Luke 18: 35-43
Here Luke has the story of a blind beggar being healed. Matthew 20:29 has the same incident as two men being healed, and Mark 10: 46 has the blind man named Bartemaeus, in these two gospels they have Jesus leaving Jericho, while Luke describes it as Jesus entering Jericho. The verb Luke chose to use is ‘engizo’ and it can be translated ‘approach’ or ‘in the vicinity.’
In Luke Jesus was coming to Jericho on the way to Jerusalem, in the view of time, Jesus is approaching Jerusalem for His crucifixion, His teaching ministry is coming to an end. A crowd is gathering, a large crowd, which would be expected for this remarkable, young, rabbi has come to their village. Everyone has heard of Jesus, He can heal, He can forgive sins, He can even raise the dead, He might be the Promised One, and He is coming to visit us in Jericho. Culturally it would be common for the village to prepare a feast for this ‘dignitary’, this special visitor. (Kenneth Bailey has pointed out that the crowds run out to meet Jesus and escort Him into their village as an act of honor.)
Everyone is excited, then there is the blind man, whose ‘job’ is to provide an opportunity for the community to show mercy. The Law, in the explanation for Tithing, requires generosity, aiding the stranger, providing for the needy, and showing mercy, in addition to their tithe. So the common cry of the beggars was, ‘show mercy.’ The blind man hears the crowd, and asks what’s going on, they tell him, ‘Jesus of Nazareth’ is passing by. So taking the opportunity, the blind man calls out “Jesus, Son of David, have mercy on me.’ This Messianic title, seldom used, Jesus used to confound the Pharisees in Luke 20:41, and now this uneducated man calls out for Jesus, calling Him ‘Son of David’. The men in the crowd are annoyed, and embarrassed by this guy, they are putting out their best for Jesus, not their dirty laundry, so they tell him to ‘shut up’. But he cries out all the more.
Jesus stops, amidst all the commotion, all the praise given Him, all the joyful shouting, He hears the cry of this man, this one voice, and orders the man to be brought to Him. Embarrassed, the men guide the blind man to Jesus. Jesus then questions the man, “What do you want me to do for you?” The choices might be ‘do you want money, a coin,’ or ‘do you want healing, knowing that your life will now be dramatically changed. You must no longer beg for existence, no one will give you anything, you have to learn a trade, you have to work, to provide for yourself.’ The man then says, “Lord” which indicates he understood the title he had called out earlier, ‘Son of David,’ and the ‘cry for mercy’ was not for a coin. Without hesitation he says “Lord, I want to regain my sight.” Jesus says then, “Receive your sight; Your faith has made you well.” The blind man immediately regained his sight and began following Jesus, in the fulness of the sense, and glorifying YHVH. When the people saw the transformation, they gave praise to YHVH also.

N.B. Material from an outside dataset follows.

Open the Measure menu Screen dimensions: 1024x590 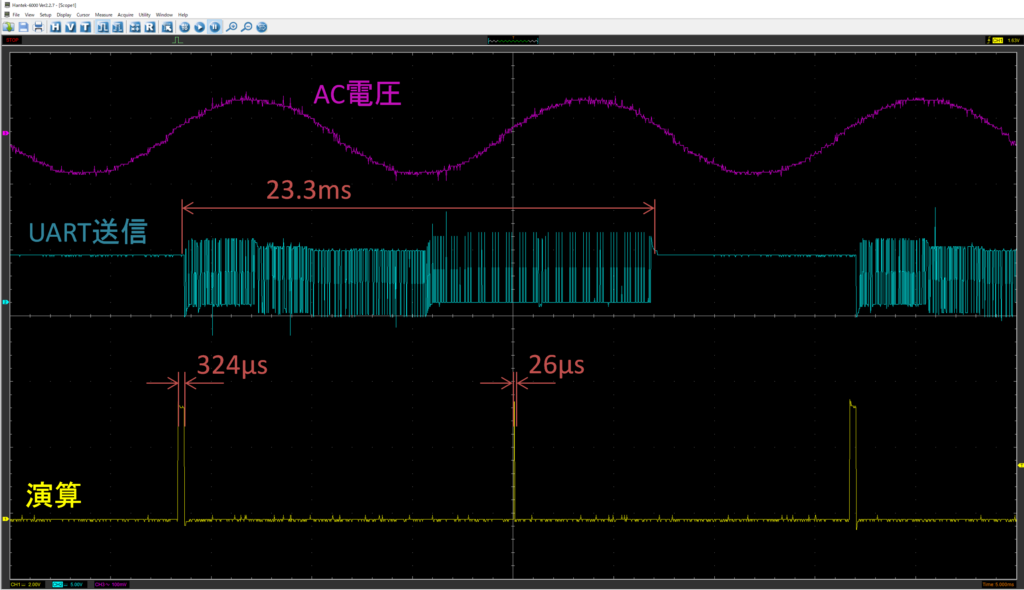103,15
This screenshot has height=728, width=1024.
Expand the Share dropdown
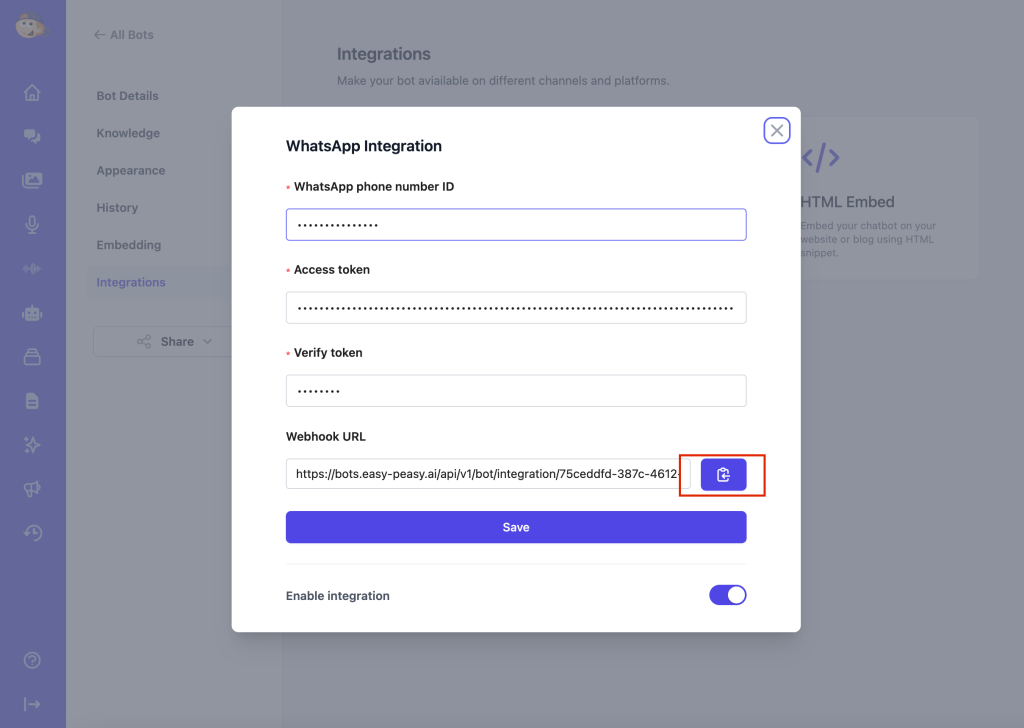coord(175,341)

The Blind man, with acute hearing, had taken in all that had been said about Jesus in the preceding weeks and months, and had ‘seen’ Jesus for who He was, not a visiting dignitary but the promised Messiah, and when the opportunity arose, he seized it, and did not let his day of visitation escape. He cried with a loud voice, “Do not pass me by, Son of David, Messiah, Master, hear my plea.”
And Jesus did hear him, and answered his call of faith.